• EXERCISE PASSAGE:
Image sequence from Sergei Eisenstein, Strike (1925)

As a first allusion – a kind of visual harbinger of imminent events – we see the lyrical flight of the revolutionary flysheets, which covers the dark framework of the machines. The next scene relates the tragic occasion of the strike: an innocent worker is accused of theft by the factory management, and hangs himself on a machine. This symptomatic event, in which the factory framework is functionally transformed into a gallows, is not only the tragic turning point – the peripeteia – of the narrative, but also determines, according to my hypothesis, the aesthetic vector of the film, which consists in the fundamental misappropriation and functional transformation of the factory elements.

Grief at the death of the workmate tips over into rage: workers leaving the factory. But Eisenstein is not content with a mere sequence at the factory gate, though he does however add one as homage to the Lumière brothers at the end of the scene. Like a strategic instruction to act, movements are demonstrated in which workers leave their workplaces, throw their tools in a heap and free their hands for the fight. Machines take over the function of rostrums from where the comrades are urged to strike. From here, various perspectives, long shots and close-ups of the storming masses of striking workers are taken.

Image sequence from Sergei Eisenstein, Strike (1925)

• DATA FOR ANALYSIS:
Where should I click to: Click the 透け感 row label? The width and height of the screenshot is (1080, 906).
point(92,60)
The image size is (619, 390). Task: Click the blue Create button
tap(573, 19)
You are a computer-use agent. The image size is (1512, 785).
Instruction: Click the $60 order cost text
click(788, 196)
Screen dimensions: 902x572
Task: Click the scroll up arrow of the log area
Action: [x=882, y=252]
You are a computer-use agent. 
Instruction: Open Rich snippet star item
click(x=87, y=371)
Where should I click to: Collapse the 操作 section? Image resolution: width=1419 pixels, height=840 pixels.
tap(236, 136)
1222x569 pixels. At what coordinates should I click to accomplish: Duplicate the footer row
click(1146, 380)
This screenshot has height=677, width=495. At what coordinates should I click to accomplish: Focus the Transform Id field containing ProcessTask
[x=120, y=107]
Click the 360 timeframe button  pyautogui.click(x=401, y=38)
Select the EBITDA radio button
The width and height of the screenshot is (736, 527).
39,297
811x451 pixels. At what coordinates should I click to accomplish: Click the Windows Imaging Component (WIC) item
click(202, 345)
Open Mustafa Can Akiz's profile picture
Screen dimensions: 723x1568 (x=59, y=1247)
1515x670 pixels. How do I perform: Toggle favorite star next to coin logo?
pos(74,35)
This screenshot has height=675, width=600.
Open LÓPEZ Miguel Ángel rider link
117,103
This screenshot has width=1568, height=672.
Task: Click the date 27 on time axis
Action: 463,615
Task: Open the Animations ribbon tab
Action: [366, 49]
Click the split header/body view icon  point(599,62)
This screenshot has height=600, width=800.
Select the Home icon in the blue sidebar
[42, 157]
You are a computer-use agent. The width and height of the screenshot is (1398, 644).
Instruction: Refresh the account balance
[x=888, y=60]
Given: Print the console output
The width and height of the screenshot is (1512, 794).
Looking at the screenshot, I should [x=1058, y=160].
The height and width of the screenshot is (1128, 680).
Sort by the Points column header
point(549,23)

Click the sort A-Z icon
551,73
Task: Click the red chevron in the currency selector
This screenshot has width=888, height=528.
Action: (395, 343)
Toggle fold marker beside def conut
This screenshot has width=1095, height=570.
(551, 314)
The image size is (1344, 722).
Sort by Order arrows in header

• EXERCISE REQUIREMENTS:
1) Take the passage on Eisenstein's Strike from "As a first allusion" up to and including "the factory elements." and write it out again, switching "factory" to "plant".
2) Carry the passage on Eisenstein's Strike forward from its final sentence.
The data have no connection to the passage on Eisenstein's film Strike.

• RESULTS BY TASK:
1)
As a first allusion – a kind of visual harbinger of imminent events – we see the lyrical flight of the revolutionary flysheets, which covers the dark framework of the machines. The next scene relates the tragic occasion of the strike: an innocent worker is accused of theft by the plant management, and hangs himself on a machine. This symptomatic event, in which the plant framework is functionally transformed into a gallows, is not only the tragic turning point – the peripeteia – of the narrative, but also determines, according to my hypothesis, the aesthetic vector of the film, which consists in the fundamental misappropriation and functional transformation of the plant elements.

2)
In the following scene, featuring a punch-up with a strike-breaker, impressions of the bodies of the brawling men are conveyed from various angles: Eisenstein deliberately avoids repeating the sequences in order to destroy the physical unity of the fight scene and recreate it in filmic dynamic. This dynamic comes close to the collages and photomontages of Georg Grosz and John Hartfield, which Eisenstein adduces in The Montage of Attractions.

In this punch-up scene, work items – wooden planks, carts, water and cement – are totally divorced from their ordinary factory functions and used as weapons. For the duration of Strike, the factory is represented beyond any functionality: the workers’ body movements and gestures are all the more expressive the less they have to do with their everyday work. These are not work gestures, but gestures of attraction and repulsion, of destruction and demolition.

The fight in the midst of all the factory equipment evokes on the one hand a whole series of filmic associations: American silent film comedies, and burlesques by Charles Bowers or Charlie Chaplin. The expressive aesthetic of these bodies, their acrobatics and athletic feats, is closer to the contemporary ‘theatre of attractions’ and biomechanics. Meyerhold, Nikritin and Forgger deployed Constructivist machinery and mobile pieces of equipment as fragments of reality, the equipment often being borrowed from real factories. Stage props often served the purpose of an analytical segmentation of movement, which in turn led to the scenic conditionality and defamiliarization of everyday gestures.

The basic element of Meyerhold’s scenic biomechanics was the analytic segmentation of movement in training units. These exercises, known as ‘études’, were either demonstrated individually or put together to form mini-complexes.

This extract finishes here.